Three structures dominate. The first is a flat monthly fee, defined in dollars, updated annually based on a service-scope review. The second is cost-plus: the MSO bills its actual costs for delivering the services plus a defined margin (10 to 20 percent is common in healthcare services). The third is a hybrid: a base flat fee for core administrative services plus a performance-tied component for growth or efficiency milestones. Each structure can pass §650 scrutiny if the underlying services are real, the documentation is detailed, and the FMV memo supports the rate. Pure percentage-of-clinical-collections fees are not impossible to defend, but they require the most documentation and the most active annual refresh.
How long should a California MSA last?
Three to seven years is typical. Shorter terms force frequent renegotiation, which can frustrate operations. Longer terms drift away from market and lock the parties into stale economics. A five-year term with two two-year renewal options gives both sides flexibility. Each renewal should trigger a written FMV review and a service-scope update. The MSA should also build in a mid-term true-up review at year three. The goal is to keep the relationship at arm's length on commercial terms, even when the PC and MSO are operationally tight.
Drafting checklist before the MSA goes live
- Confirm the PC is properly formed under Moscone-Knox and registered with the Medical Board.
- Confirm physician ownership of the PC is at least 51 percent, with any allied owners matching Corp. Code §13401.5.
- Obtain the written FMV valuation memo, dated within 90 days of execution.
- Adopt PC bylaws that vest clinical authority in physician-owners.
- Verify the MSO does not own or control the PC's medical records or EHR contract.

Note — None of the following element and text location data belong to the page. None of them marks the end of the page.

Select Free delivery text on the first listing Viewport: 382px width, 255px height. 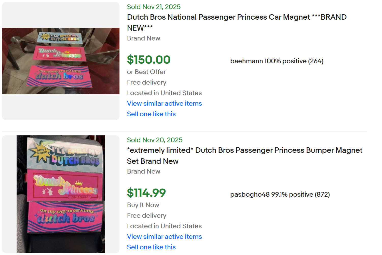(147, 82)
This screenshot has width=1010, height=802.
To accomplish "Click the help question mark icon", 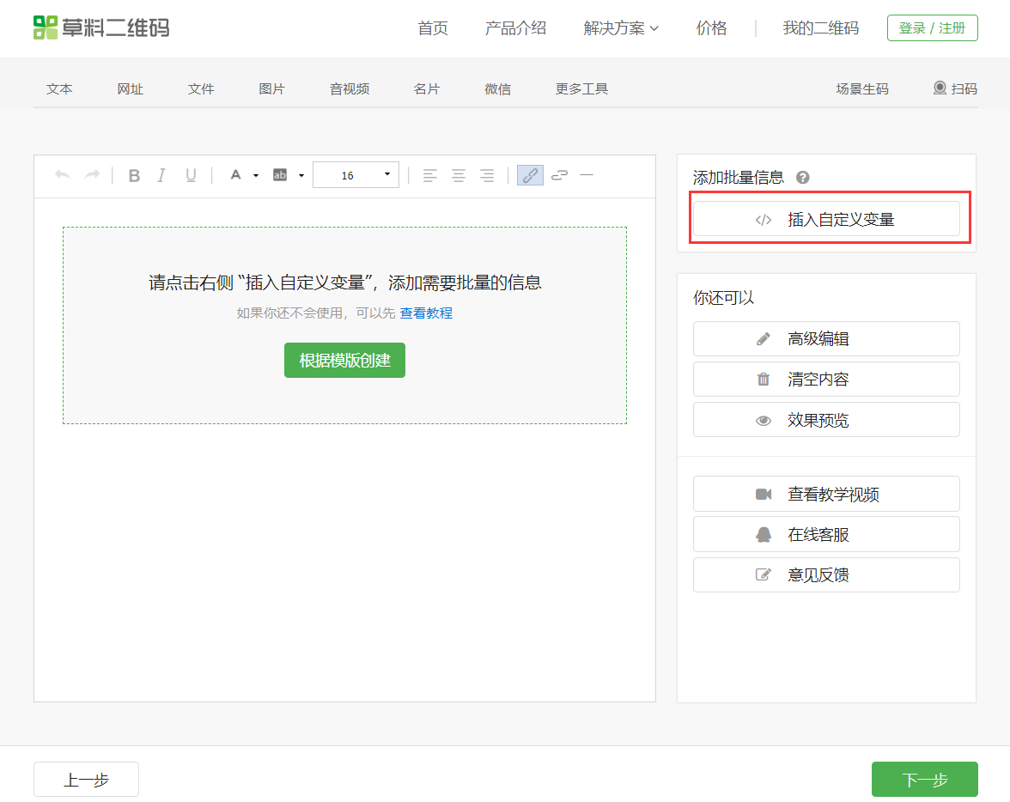I will [803, 178].
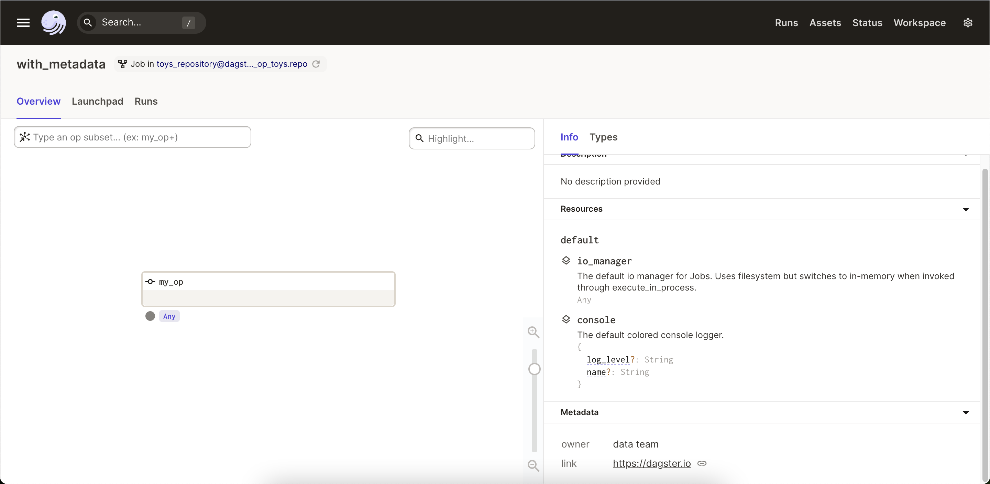
Task: Click the reload repository location icon
Action: coord(316,64)
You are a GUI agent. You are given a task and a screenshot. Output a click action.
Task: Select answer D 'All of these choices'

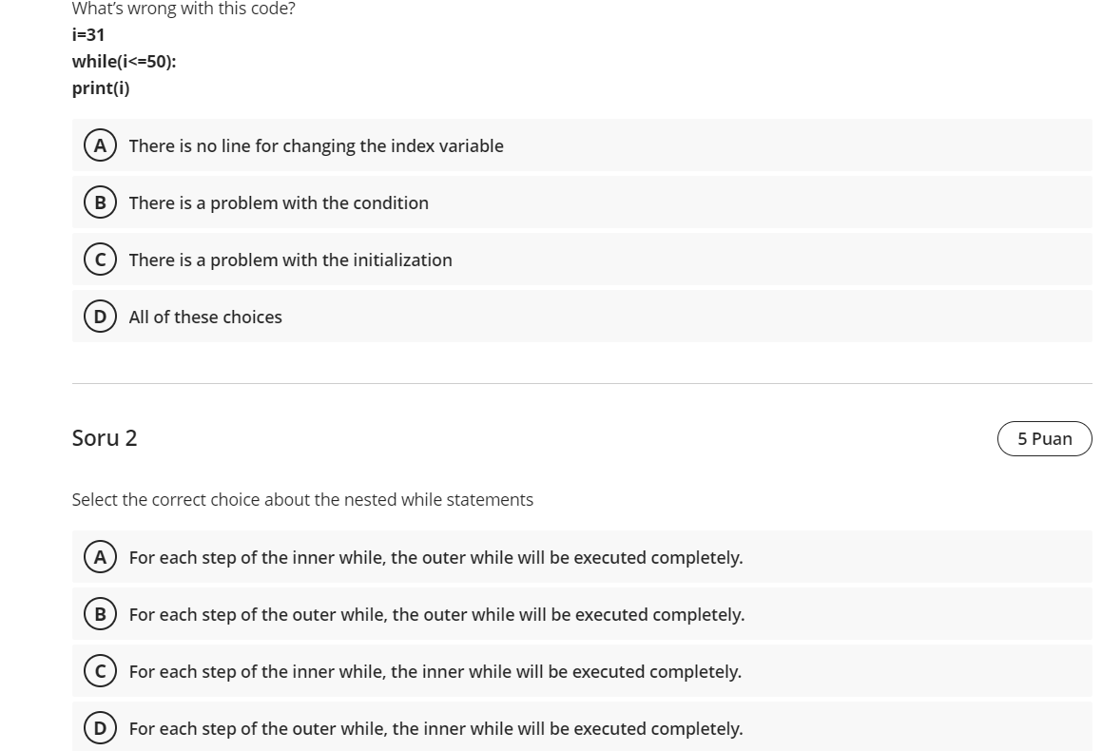pyautogui.click(x=205, y=317)
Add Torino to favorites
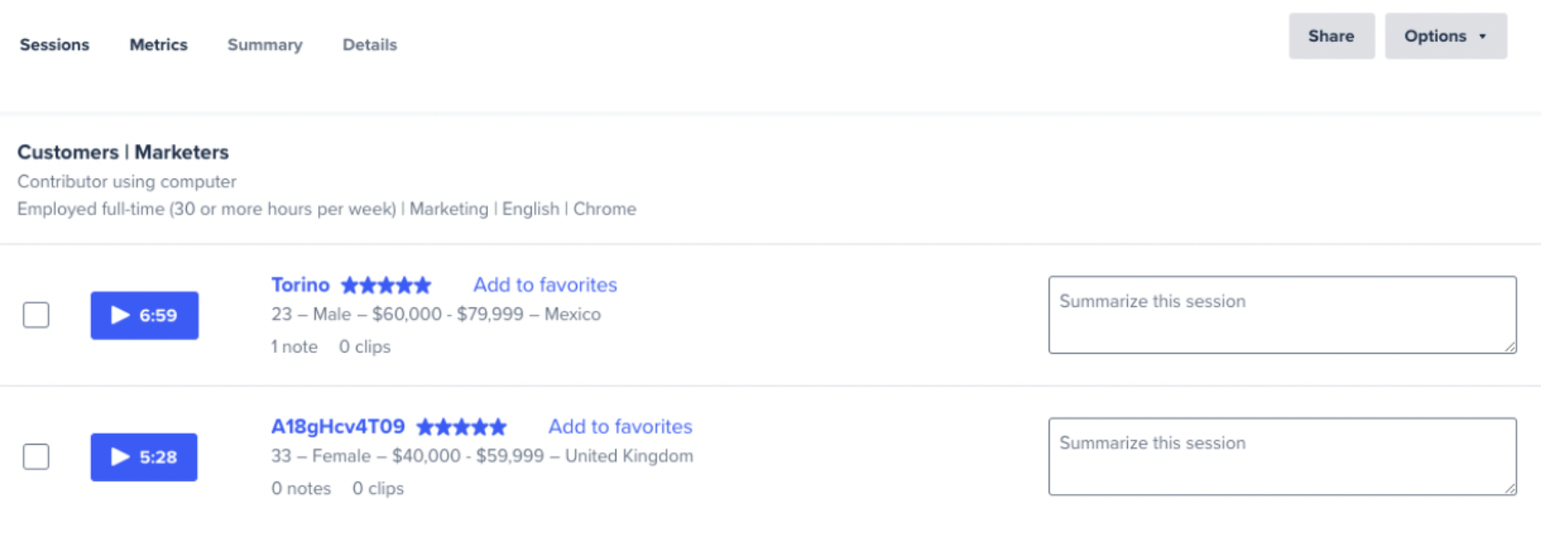Image resolution: width=1541 pixels, height=534 pixels. pyautogui.click(x=545, y=285)
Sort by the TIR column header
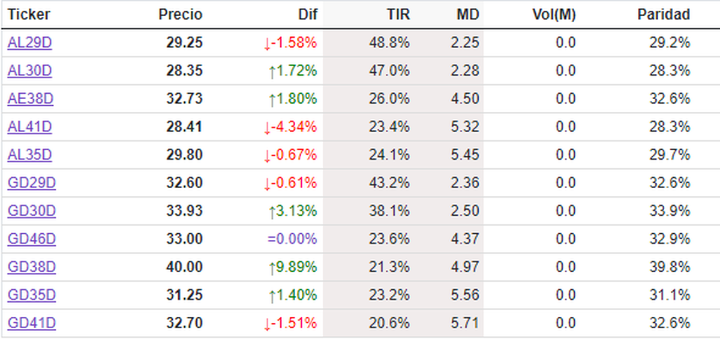Image resolution: width=720 pixels, height=339 pixels. [398, 14]
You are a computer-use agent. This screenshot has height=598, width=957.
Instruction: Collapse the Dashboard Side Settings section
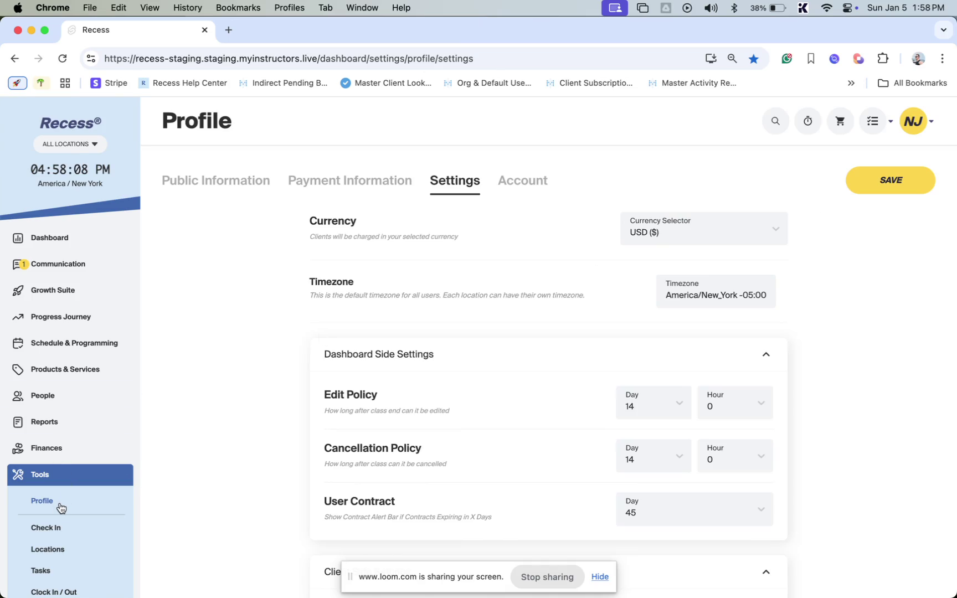tap(766, 354)
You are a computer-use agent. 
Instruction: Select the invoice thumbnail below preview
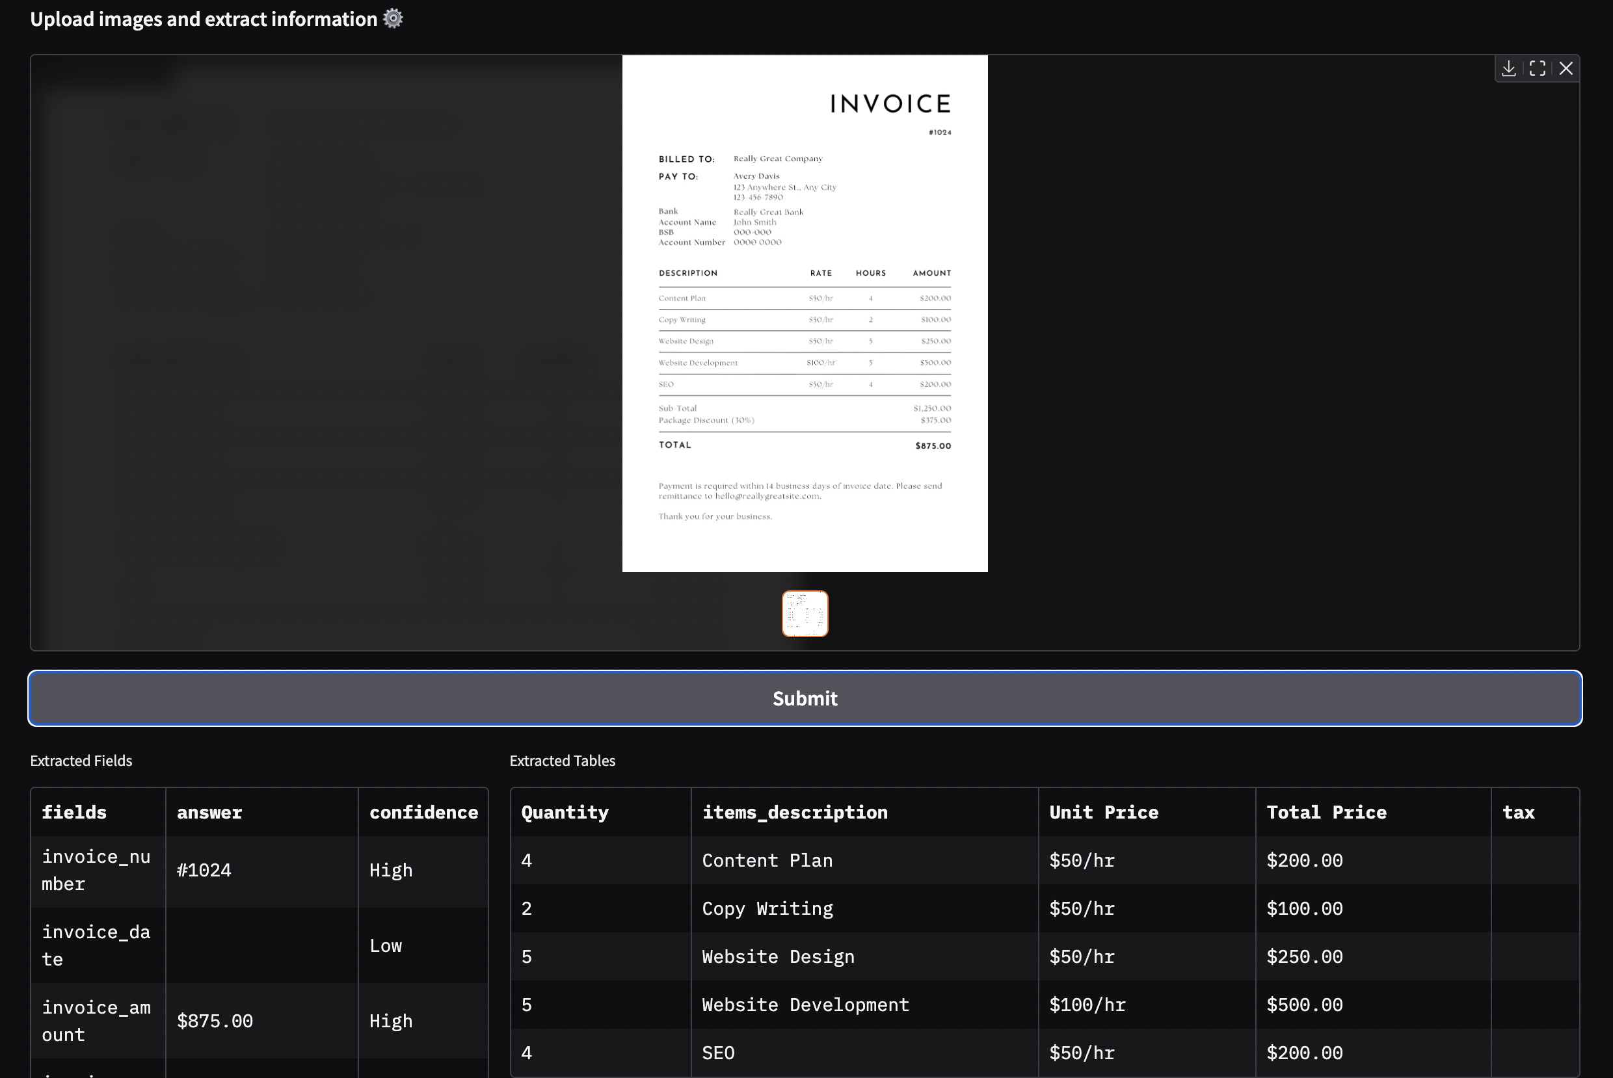click(804, 613)

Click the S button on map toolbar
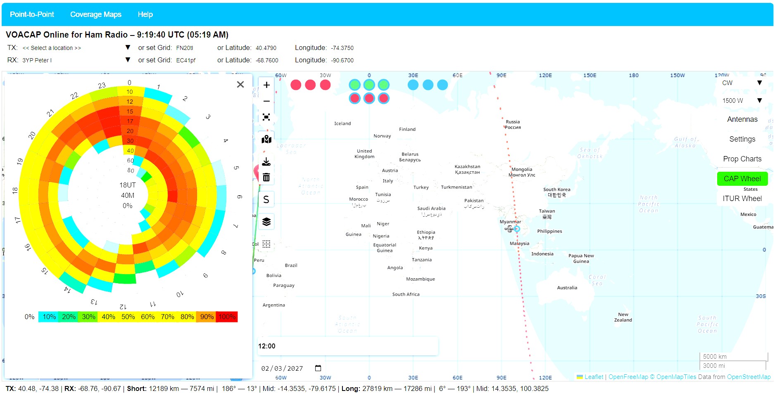click(266, 199)
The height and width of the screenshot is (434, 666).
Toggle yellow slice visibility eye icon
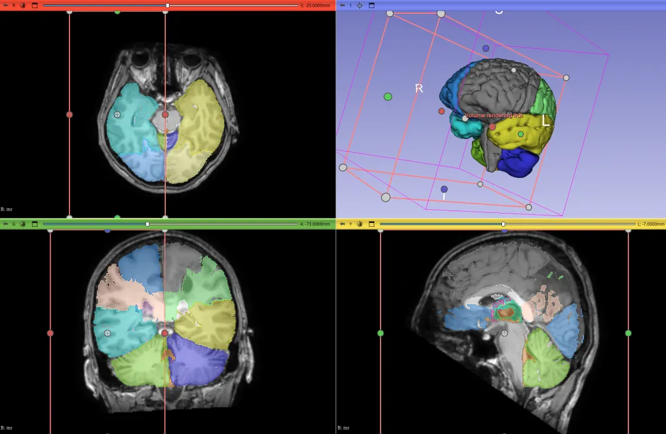[360, 224]
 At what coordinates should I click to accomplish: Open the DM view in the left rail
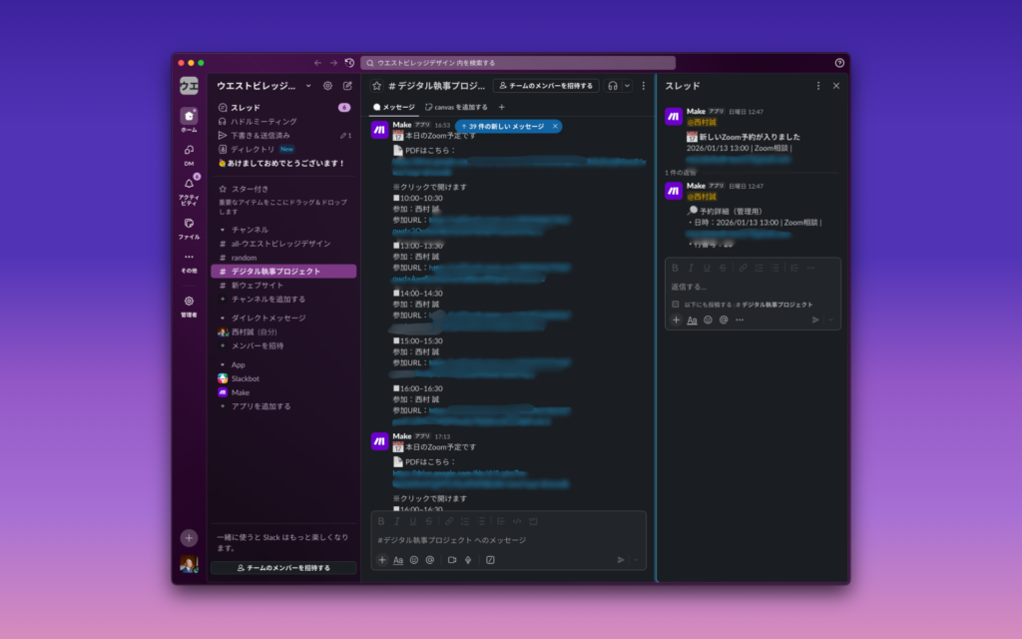tap(189, 151)
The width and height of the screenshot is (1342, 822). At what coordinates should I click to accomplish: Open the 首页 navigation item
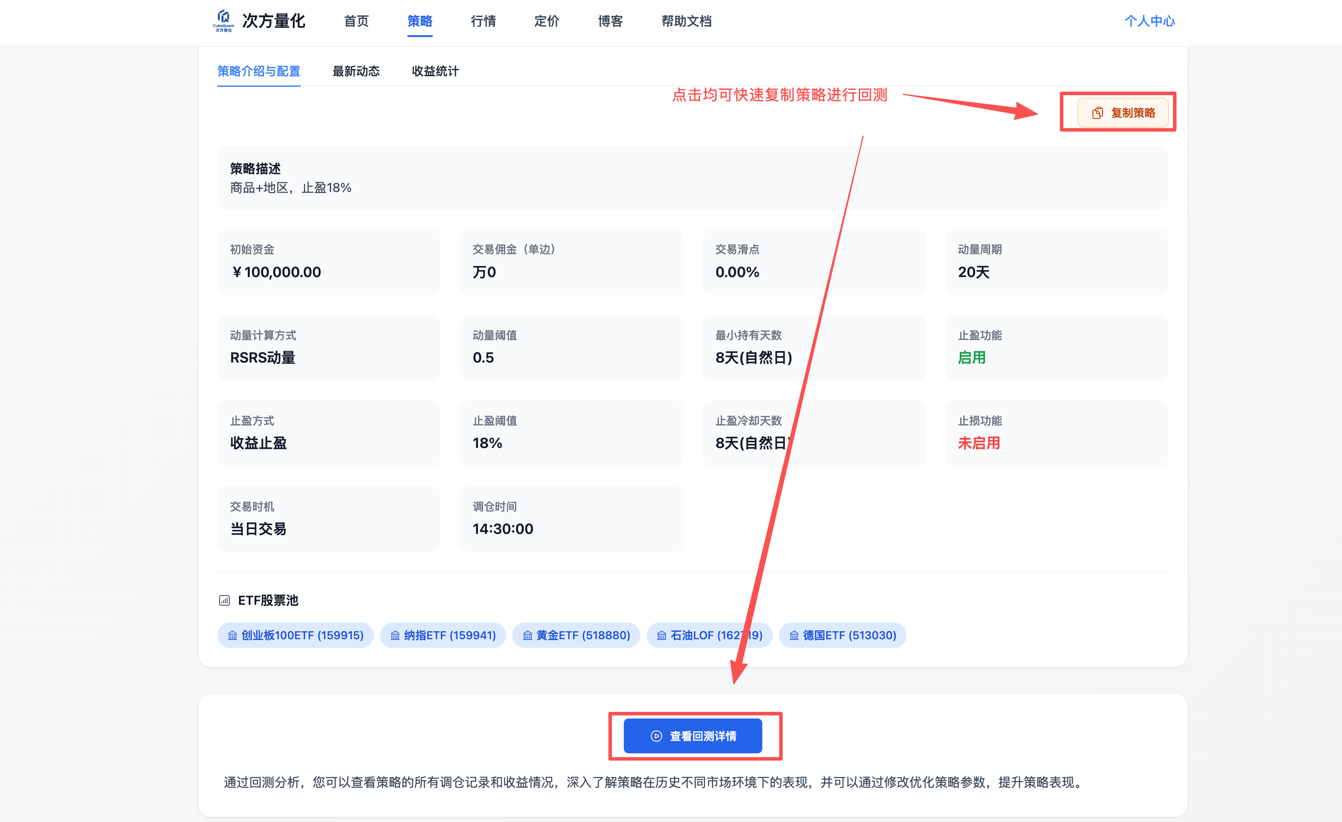point(356,21)
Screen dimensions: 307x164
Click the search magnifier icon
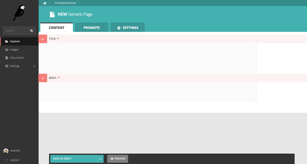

- Confirm staffing allocation: clinical to PC, non-clinical to MSO.
- Confirm insurance: medical professional liability on the PC, general liability on the MSO.
- Run the MSA past California healthcare counsel before signature.
- Diary the annual FMV refresh and operational review.
Frequently asked questions
What is a Management Services Agreement?
An MSA is the contract between a physician-owned medical Professional Corporation and a Management Services Organization. It defines the administrative services the MSO provides, the fee the PC pays, and the boundary between MSO authority and PC clinical authority. The MSA is the legal foundation of every PC-MSO structure in California.
What happens if a California MSA is not at fair market value?
It raises fee-splitting concerns under California Business and Professions Code §650 and corporate practice concerns under §2400. The MSA can be voided, the parties can face Medical Board enforcement, and the structure can be unwound. The annual FMV valuation memo is the single most important compliance artifact in the relationship.
Can the MSO fire physicians under the MSA?
Not for clinical reasons. The MSO can decline to renew the MSA, and the PC can terminate physician employment for clinical or non-clinical reasons under PC bylaws and employment agreements. The MSA must not give the MSO direct power to terminate physicians based on clinical judgments. That crosses the CPOM line under BPC §2400.
How long does a California MSA typically last?
Three to seven years is typical, with renewal options. Each renewal should trigger a written FMV refresh and a service-scope review. Evergreen terms without renegotiation can let fees drift away from market and undermine the FMV defense.
Who should draft a California MSA?
California-licensed healthcare counsel with experience in PC-MSO structures. The MSA touches Medical Board enforcement, Corporations Code provisions, fee-splitting doctrine, employment law, and IP rights. General business counsel without CPOM experience often draft MSAs that look fine commercially but fail CPOM scrutiny.